The commercially available boots were evaluated with both ATDs, while the military-issued boot was assessed with the Mil-Lx, with HIII data references from prior studies. All boots underwent pendulum impacts to the plantar surface of the boot, generating an axial force along the tibia axis, across a five-condition test matrix. The repeatability protocol ensured that neither the boots nor ATDs sustained damage, aligning with previous studies. Test conditions varied by pendulum mass (3.38–6.66 kg), velocity (4.75–10.0 m/s), and energy input (42–300 J). Results were compared to barefoot impacts with each leg.

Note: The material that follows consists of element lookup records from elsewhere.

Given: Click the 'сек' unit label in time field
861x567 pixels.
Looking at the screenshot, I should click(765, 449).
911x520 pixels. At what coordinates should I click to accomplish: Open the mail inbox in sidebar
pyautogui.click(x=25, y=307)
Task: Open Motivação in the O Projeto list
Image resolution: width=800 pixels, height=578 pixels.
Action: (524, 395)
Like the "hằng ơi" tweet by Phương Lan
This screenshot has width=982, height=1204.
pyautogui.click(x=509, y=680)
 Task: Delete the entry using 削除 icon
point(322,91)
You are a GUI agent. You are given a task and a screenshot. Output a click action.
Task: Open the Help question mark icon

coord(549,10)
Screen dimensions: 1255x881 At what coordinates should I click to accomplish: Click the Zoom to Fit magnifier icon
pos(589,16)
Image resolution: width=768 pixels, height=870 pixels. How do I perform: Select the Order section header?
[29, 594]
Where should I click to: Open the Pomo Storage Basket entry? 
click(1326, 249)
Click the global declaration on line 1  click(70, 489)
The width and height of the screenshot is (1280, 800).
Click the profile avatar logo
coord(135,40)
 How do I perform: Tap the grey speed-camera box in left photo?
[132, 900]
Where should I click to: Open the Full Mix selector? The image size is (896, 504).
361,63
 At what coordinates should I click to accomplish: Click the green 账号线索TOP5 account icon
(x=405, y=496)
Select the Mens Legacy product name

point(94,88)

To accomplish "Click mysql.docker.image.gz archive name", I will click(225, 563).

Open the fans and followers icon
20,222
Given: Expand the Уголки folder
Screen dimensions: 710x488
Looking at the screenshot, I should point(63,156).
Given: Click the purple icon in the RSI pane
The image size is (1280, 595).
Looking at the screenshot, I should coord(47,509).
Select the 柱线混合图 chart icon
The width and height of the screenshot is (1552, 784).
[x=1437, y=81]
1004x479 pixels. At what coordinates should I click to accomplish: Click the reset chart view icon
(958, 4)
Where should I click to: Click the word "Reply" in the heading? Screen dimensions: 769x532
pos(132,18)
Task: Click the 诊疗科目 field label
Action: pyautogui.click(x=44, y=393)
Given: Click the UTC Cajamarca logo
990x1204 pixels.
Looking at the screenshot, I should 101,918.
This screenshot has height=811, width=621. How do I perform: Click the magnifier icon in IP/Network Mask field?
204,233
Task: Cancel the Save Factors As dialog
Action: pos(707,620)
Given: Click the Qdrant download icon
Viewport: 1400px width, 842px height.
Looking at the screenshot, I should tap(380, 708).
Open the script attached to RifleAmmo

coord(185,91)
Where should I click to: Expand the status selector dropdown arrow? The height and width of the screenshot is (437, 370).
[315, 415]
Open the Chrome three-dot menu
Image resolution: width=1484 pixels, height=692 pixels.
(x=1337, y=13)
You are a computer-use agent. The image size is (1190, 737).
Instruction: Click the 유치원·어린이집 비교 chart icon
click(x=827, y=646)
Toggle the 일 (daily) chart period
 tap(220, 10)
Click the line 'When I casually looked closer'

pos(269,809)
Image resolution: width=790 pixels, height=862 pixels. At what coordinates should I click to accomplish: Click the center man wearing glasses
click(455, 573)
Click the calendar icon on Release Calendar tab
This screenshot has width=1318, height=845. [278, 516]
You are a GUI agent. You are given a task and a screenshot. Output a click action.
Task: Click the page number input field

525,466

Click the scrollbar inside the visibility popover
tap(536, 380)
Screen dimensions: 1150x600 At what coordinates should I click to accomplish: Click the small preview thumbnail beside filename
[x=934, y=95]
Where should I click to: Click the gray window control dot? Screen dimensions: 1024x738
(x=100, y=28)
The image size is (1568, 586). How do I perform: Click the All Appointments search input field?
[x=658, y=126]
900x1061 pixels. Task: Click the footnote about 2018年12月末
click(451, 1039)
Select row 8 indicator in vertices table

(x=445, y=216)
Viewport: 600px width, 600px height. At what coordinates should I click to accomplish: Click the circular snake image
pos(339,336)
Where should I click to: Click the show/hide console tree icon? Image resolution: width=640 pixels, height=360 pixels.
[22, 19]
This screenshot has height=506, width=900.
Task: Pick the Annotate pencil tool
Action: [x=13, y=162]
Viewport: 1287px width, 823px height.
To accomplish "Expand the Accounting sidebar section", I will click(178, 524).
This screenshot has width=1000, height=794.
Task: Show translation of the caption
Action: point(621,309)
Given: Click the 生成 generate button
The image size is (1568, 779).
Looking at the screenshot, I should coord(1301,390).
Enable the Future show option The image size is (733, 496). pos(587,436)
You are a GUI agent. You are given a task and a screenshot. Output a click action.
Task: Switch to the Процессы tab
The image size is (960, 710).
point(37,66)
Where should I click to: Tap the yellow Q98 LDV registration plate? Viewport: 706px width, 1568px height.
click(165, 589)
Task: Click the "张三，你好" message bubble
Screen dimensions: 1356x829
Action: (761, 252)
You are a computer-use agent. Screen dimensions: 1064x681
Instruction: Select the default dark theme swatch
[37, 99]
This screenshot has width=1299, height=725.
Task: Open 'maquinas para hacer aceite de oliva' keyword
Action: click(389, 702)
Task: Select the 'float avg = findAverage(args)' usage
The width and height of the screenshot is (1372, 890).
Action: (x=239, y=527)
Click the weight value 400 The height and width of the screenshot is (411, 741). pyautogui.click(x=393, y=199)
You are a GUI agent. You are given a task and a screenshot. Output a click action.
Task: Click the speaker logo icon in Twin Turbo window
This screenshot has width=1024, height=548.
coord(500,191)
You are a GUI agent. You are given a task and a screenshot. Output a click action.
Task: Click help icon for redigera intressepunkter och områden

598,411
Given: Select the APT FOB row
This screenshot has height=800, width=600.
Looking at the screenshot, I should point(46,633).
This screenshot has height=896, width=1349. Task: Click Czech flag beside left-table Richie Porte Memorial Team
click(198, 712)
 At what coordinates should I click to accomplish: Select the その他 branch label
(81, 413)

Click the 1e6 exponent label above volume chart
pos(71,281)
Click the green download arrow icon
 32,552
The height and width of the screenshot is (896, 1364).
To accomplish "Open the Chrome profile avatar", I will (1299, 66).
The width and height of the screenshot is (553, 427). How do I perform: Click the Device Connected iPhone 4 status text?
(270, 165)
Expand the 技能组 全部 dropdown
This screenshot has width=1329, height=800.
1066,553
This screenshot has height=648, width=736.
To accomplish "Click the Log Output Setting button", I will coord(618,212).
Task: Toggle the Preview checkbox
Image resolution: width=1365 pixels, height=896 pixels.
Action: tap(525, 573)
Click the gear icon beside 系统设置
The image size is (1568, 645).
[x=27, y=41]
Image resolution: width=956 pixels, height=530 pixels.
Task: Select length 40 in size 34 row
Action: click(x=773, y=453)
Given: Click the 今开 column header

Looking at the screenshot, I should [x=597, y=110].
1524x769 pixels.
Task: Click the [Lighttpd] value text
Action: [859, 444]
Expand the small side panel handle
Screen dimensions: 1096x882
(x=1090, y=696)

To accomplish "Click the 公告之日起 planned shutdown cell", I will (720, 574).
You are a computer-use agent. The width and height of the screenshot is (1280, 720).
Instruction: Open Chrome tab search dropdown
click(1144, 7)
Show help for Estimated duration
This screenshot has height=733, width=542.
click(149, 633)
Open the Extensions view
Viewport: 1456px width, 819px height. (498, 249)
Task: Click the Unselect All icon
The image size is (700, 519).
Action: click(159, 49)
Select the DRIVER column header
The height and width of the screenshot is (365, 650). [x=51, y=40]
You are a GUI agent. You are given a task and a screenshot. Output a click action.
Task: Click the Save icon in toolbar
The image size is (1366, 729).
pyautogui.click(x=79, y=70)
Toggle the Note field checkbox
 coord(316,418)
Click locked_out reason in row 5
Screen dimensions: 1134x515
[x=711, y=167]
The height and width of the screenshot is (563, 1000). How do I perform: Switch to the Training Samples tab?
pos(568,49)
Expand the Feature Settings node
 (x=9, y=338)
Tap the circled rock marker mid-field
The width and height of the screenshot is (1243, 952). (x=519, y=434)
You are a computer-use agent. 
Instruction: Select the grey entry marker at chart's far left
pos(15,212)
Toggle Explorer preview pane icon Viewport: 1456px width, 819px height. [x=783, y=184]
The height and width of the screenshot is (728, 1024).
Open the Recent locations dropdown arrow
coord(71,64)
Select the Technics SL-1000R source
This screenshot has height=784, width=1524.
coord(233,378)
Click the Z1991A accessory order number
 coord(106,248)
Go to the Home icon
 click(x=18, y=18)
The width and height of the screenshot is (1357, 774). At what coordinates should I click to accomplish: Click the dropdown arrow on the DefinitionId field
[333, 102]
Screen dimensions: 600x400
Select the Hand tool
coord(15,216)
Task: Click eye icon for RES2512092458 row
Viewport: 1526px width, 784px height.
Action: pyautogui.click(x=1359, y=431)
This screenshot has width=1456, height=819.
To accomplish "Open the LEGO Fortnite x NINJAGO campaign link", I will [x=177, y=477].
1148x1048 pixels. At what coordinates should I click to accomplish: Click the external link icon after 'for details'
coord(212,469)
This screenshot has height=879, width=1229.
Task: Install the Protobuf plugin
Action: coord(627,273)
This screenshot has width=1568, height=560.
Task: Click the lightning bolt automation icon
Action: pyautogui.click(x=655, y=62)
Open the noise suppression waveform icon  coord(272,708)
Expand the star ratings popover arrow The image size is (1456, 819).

The Mil-Lx ATD results indicated that while each boot demonstrated various levels of peak force attenuation across five conditions, the differences were not significant (p>0.05). Conversely, the commercially available boots assessed with the HIII exhibited significantly different attenuation values (p<0.05). The two ATDs also recorded significantly different attenuation values (p<0.05). HIII attenuations were more closely related to impact velocity while Mil-Lx attenuations aligned with pendulum mass.
To investigate these trends, a lumped parameter model of the Mil-Lx ATD was developed to characterize the mechanical properties of its compliant element. The model provides insight into the surrogate tibia’s spring and damping behavior under axial loading.
Findings suggest that all boots attenuate impact forces effectively, improving force distribution compared to barefoot configurations. Differences in attenuation between the commercially available boots may be attributed to design variations. The HIII and Mil-Lx indicated different trends in attenuation results, suggesting ATD design differences influenced results. The Mil-Lx produced more consistent, conservative attenuation values, which aligned with previous PMHS studies. The lumped-parameter model closely replicated experimental forces for the unbooted Mil-Lx.